# Southeast Asian Android Phone Marketplace Analysis
## AI-Powered Analytics Dashboard

This notebook analyzes e-commerce data from a Southeast Asian Android phone marketplace using AI agents.

In [None]:
# Import required libraries
import pandas as pd
import numpy as np
import plotly.express as px
import plotly.graph_objects as go
from openai import OpenAI
from swarm import Swarm, Agent
import warnings
warnings.filterwarnings('ignore')

### Load and Preprocess Data

In [None]:
# Load the dataset
df = pd.read_csv('ai first sales data - sales.csv')

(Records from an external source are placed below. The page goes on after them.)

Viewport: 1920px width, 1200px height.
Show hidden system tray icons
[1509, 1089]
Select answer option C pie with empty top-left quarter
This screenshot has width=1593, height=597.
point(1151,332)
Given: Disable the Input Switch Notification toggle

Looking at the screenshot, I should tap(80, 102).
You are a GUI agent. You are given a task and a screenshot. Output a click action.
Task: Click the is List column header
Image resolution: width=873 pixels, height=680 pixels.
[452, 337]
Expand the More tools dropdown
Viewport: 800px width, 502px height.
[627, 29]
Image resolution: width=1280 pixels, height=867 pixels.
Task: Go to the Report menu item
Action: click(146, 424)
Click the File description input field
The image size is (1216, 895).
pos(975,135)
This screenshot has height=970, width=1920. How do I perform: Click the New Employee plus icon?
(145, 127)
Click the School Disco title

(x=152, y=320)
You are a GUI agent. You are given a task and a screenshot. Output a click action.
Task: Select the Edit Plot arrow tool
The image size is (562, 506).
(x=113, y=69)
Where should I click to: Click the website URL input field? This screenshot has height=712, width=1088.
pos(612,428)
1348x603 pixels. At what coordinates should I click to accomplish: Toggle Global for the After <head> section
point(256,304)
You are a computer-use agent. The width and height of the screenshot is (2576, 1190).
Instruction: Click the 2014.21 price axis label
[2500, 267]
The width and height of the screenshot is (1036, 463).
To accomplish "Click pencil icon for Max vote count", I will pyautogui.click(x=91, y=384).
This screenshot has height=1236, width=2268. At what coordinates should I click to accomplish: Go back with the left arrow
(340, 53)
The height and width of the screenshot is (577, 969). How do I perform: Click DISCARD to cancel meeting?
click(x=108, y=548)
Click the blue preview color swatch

# Data preprocessing function
def preprocess_data(df):
    df_clean = df.copy()
    
    # Convert numeric columns
    numeric_columns = ['revenue', 'transactions', 'pageviews', 'visits', 
                      'productClick', 'addToCart', 'checkout', 'ad_spend']
    
    for col in numeric_columns:
        if col in df_clean.columns:
            if df_clean[col].dtype == 'object':
                df_clean[col] = df_clean[col].str.replace('₱', '').str.replace(',', '')
            df_clean[col] = pd.to_numeric(df_clean[col], errors='coerce')
    
    # Convert date column
    if 'date' in df_clean.columns:
        df_clean['date'] = pd.to_datetime(df_clean['date'])
    
    # Fill missing values
    df_clean[numeric_columns] = df_clean[numeric_columns].fillna(0)
    
    return df_clean

# Preprocess the data
df_clean = preprocess_data(df)
print(f"Dataset loaded successfully with {len(df_clean)} rows")
df_clean.head()

### Data Quality Analysis

In [None]:
def analyze_data_quality(df):
    # Missing values analysis
    missing_values = df.isnull().sum()
    missing_percentage = (missing_values / len(df)) * 100
    
    # Basic statistics
    numeric_stats = df.describe()
    
    # Data types
    dtypes = df.dtypes
    
    return missing_percentage, numeric_stats, dtypes

missing_pct, stats, dtypes = analyze_data_quality(df_clean)
print("\nMissing Values (%):\n", missing_pct)
print("\nData Types:\n", dtypes)
print("\nNumeric Statistics:\n", stats)

### Marketing Channel Analysis

In [None]:
# Analyze channel performance
channel_metrics = df_clean.groupby('source').agg({
    'revenue': 'sum',
    'transactions': 'sum',
    'ad_spend': 'sum'
}).reset_index()

# Calculate ROI
channel_metrics['ROI'] = (channel_metrics['revenue'] - channel_metrics['ad_spend']) / channel_metrics['ad_spend']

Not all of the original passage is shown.